"Les Mille et Une Nuits"
Les Mille et Une Nuits
Attention : il ne s’agit ici bien évidemment pas des célèbres contes arabes introduits en Europe par Galland (et dont j’avais indirectement parlé ici), mais d’un « jeu narratif » qui s’en inspire, créé par Meguey Baker, et publié en français par Narrativiste. Un tout petit bouquin, bien loin des monstrueux pavés originaux, mais qui, une fois de plus, m’a donné sacrément envie de m’y mettre : un de ces étés, faudra que…
Une chose frappe immédiatement à la lecture de ce bref volume, et c’est, en dépit d’une police pas forcément heureuse car pas toujours très lisible, sa très grande beauté. Il regorge en effet de superbes illustrations et peintures de Maxfield Parrish, Edmond Dulac, H.J. Ford, Frank Godwin, Harry G. Theaker, René Bull, Viktor Vasnetsov, Jean Léon Gérôme… Un vrai régal pour les yeux, tout en couleurs. Ne serait-ce que pour cela, on peut bien tirer son chapeau à Narrativiste, qui nous a proposé ainsi un très beau produit.
Mais parlons maintenant du jeu en lui-même. Il ne s’agit pas ici de vivre des aventures à la manière des Arabian Nights dans un monde arabe donné et abondamment détaillé, mais de revenir à l’essence même des Mille et Une Nuits (et peut-être même du jeu de rôle, dans un sens ?), à savoir le conte. Dans ce jeu sans MJ, une fois de plus (enfin, pas tout à fait, mais on y reviendra…), chaque joueur incarne en effet plusieurs personnages : au premier niveau, il est un membre de la cour du Sultan, qui, outre ses fonctions bien précises (astrologue, danseuse, eunuque, caravanier…), fait ici office de conteur ; mais, à un second niveau, il incarne également un personnage dans les contes élaborés par ses rivaux.
Ainsi, les contes des Mille et Une Nuits ne sont pas innocents : il s’agit en effet pour les joueurs (de premier niveau) de rivaliser d’astuce pour briller à la cour, aux dépends des autres s’il le faut ; le but étant soit de réaliser son ambition (définie lors de la création du personnage), soit d’obtenir sa liberté (et de quitter ainsi indemne la cour), tout en assurant sa sécurité (pour ne pas obtenir de blâme du Sultan, et encore moins se faire décapiter par le despote ulcéré…). Le jeu se finit ainsi quand une de ces trois conditions est remplie : sécurité, ambition et liberté sont donc les trois données fondamentales de la très sommaire fiche de personnage.

§ **DONNÉES ENREGISTRÉES**
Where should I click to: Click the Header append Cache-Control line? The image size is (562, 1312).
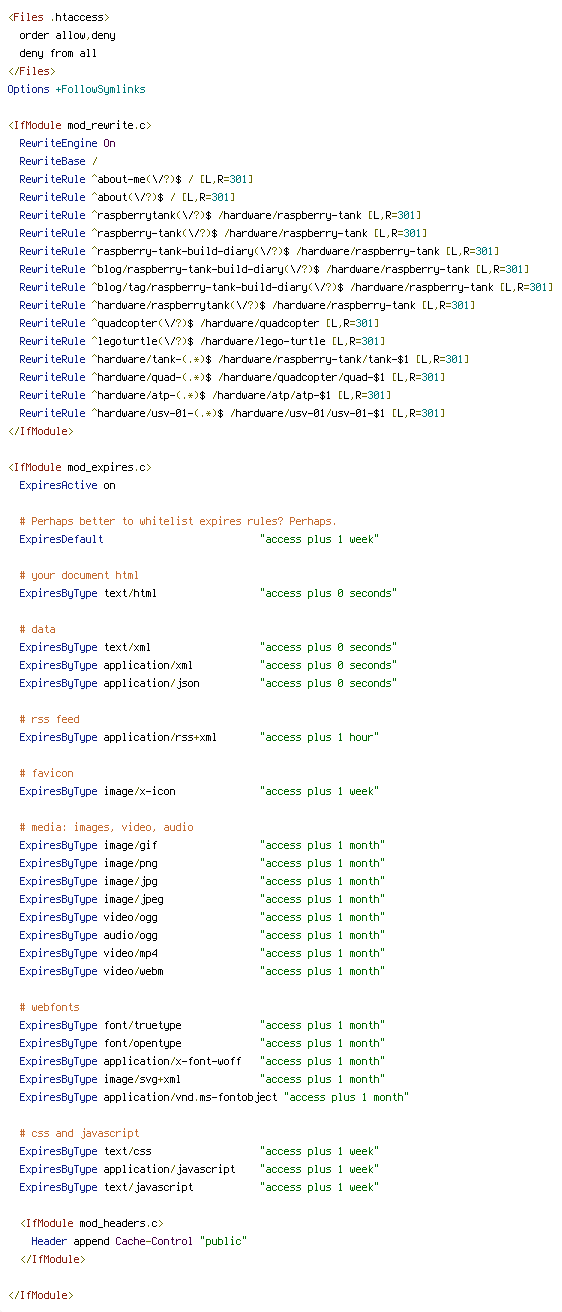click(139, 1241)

---

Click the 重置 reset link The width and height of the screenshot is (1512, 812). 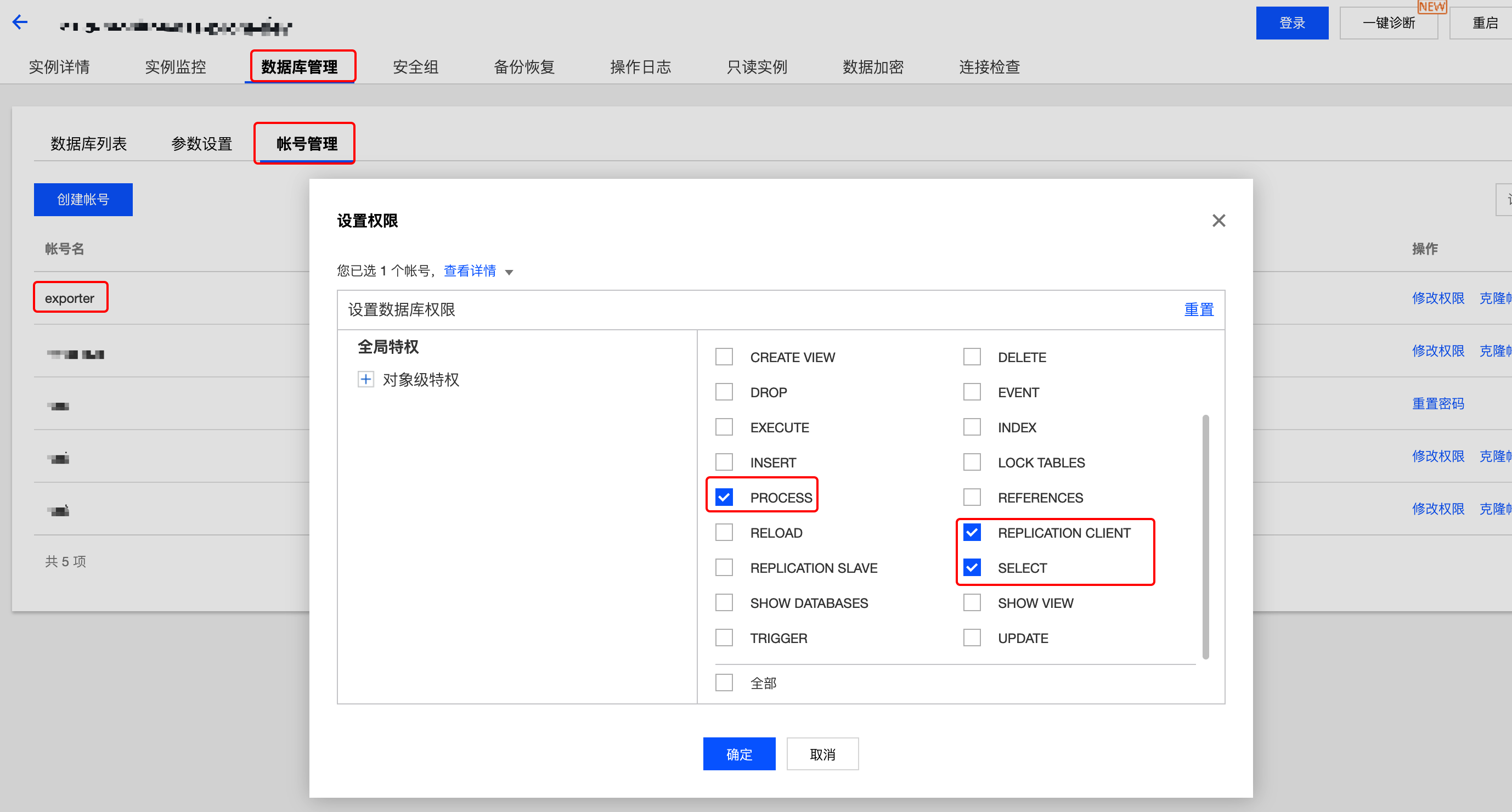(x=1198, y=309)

§ **OBJECTIF 1**
Recopiez fidèlement le passage de l'extrait du texte ci-dessus, en commençant à « Mais parlons maintenant » et en terminant à « par ses rivaux. ».
§ **OBJECTIF 2**
D'après l'extrait du texte, quelles sont les trois données fondamentales de la fiche de personnage du jeu ?

§ **RÉPONSE ÉCRITE 1**
Mais parlons maintenant du jeu en lui-même. Il ne s’agit pas ici de vivre des aventures à la manière des Arabian Nights dans un monde arabe donné et abondamment détaillé, mais de revenir à l’essence même des Mille et Une Nuits (et peut-être même du jeu de rôle, dans un sens ?), à savoir le conte. Dans ce jeu sans MJ, une fois de plus (enfin, pas tout à fait, mais on y reviendra…), chaque joueur incarne en effet plusieurs personnages : au premier niveau, il est un membre de la cour du Sultan, qui, outre ses fonctions bien précises (astrologue, danseuse, eunuque, caravanier…), fait ici office de conteur ; mais, à un second niveau, il incarne également un personnage dans les contes élaborés par ses rivaux.

§ **RÉPONSE ÉCRITE 2**
La sécurité, l'ambition et la liberté.